Empezó totalmente de cero. Los amables lugareños enseguida le dieron trabajo cosiendo redes en el puerto y, con el poco dinero que ganaba, se instaló en una humilde casita blanca muy cerca del faro. Desde su ventana podía contemplar el color turquesa de aquel mar que hacía que su corazón se colmara con una mezcla de agradecimiento y añoranza. La hacía sentirse cerca de él.

Era feliz, había encontrado el equilibrio en su vida. Había aprendido a vivir asumiendo que siempre le echaría de menos. 

Todas las mañanas, antes de ir a trabajar, dedicaba un largo rato a mirar el agua. El sol del amanecer reflejado en ella inundaba con su luz los ojos de Dulce y le daba energía positiva para seguir adelante. Por las noches, antes de ir a la cama, se sentaba en su porche a disfrutar del cielo estrellado, al que siempre le faltaría su estrella más brillante. Muchas veces se quedaba dormida, mecida por sus recuerdos.

Aquella noche hacía frío. Eran los últimos días del verano y el sueño la había sorprendido fuera, con su sencillo camisón de lino blanco. Empezaba a tiritar cuando notó el calor de un cuerpo que la envolvía con sus brazos y la acariciaba suavemente. Lejos de sentirse asustada, ese calor era lo más cercano a sentirse de nuevo en casa. Era la paz más absoluta.

No deseaba salir de ese sueño tan placentero. Aún dormida, se dejó fundir en aquel maravilloso abrazo y hundió la cara en el pelo mojado del misterioso visitante. Olía a salitre y estaba fresco en contraste con su cálida piel. Había llegado nadando desde mar adentro. 

No quería despertar, se sentía tan bien que no podía ser real y si abría los ojos seguro que desaparecería.

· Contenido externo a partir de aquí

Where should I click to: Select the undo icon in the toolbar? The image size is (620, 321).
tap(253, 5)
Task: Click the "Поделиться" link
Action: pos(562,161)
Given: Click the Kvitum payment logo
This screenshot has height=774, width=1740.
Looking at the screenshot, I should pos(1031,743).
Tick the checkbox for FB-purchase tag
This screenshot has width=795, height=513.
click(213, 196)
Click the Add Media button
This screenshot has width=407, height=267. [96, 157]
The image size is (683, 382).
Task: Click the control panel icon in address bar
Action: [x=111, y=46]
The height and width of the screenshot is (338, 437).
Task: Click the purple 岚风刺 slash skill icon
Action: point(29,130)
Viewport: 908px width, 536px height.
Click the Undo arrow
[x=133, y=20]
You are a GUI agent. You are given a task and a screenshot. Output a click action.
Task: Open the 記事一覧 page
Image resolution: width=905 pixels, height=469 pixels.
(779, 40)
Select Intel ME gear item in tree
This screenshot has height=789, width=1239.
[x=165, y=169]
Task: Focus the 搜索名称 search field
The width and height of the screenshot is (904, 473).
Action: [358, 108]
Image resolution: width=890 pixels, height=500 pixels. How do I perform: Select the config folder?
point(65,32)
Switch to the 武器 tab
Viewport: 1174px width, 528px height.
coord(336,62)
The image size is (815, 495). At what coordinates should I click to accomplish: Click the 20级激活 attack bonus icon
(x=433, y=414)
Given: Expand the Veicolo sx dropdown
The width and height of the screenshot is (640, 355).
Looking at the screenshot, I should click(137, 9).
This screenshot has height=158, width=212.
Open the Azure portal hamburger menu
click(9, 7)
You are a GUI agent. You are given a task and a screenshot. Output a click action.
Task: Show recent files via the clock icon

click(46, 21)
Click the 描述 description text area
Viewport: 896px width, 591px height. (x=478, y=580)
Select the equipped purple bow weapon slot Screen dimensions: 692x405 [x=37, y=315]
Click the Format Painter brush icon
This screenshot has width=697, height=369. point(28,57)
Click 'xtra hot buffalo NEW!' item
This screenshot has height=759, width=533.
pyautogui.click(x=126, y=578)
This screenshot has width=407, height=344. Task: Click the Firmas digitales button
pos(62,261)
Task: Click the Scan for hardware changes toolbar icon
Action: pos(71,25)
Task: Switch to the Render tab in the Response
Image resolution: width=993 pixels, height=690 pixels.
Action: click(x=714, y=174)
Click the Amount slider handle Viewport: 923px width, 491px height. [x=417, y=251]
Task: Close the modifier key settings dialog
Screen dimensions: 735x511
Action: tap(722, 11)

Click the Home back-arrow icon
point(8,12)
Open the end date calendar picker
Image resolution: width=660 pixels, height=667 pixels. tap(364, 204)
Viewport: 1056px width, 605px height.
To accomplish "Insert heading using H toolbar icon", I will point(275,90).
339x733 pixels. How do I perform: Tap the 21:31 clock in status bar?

—Hola mi niña alada, estoy aquí de nuevo y no voy a marcharme nunca más. Si me dejas, te arroparé y te llevaré a la cama todas las noches, como antes.

Ella apretó aún más sus ojos, y con sus manos localizó los labios del joven para acercar los suyos y besarlos suavemente, como las olas besan la arena de la playa, y después con la pasión con la que se estrella el mar contra las rocas de un acantilado.

El sol empezaba a asomar por el horizonte. Al fin se miraron y Dulce se quedó a vivir en aquellos iris azul turquesa, por siempre jamás.

El Guardián del Destino había decidido darles su final digno.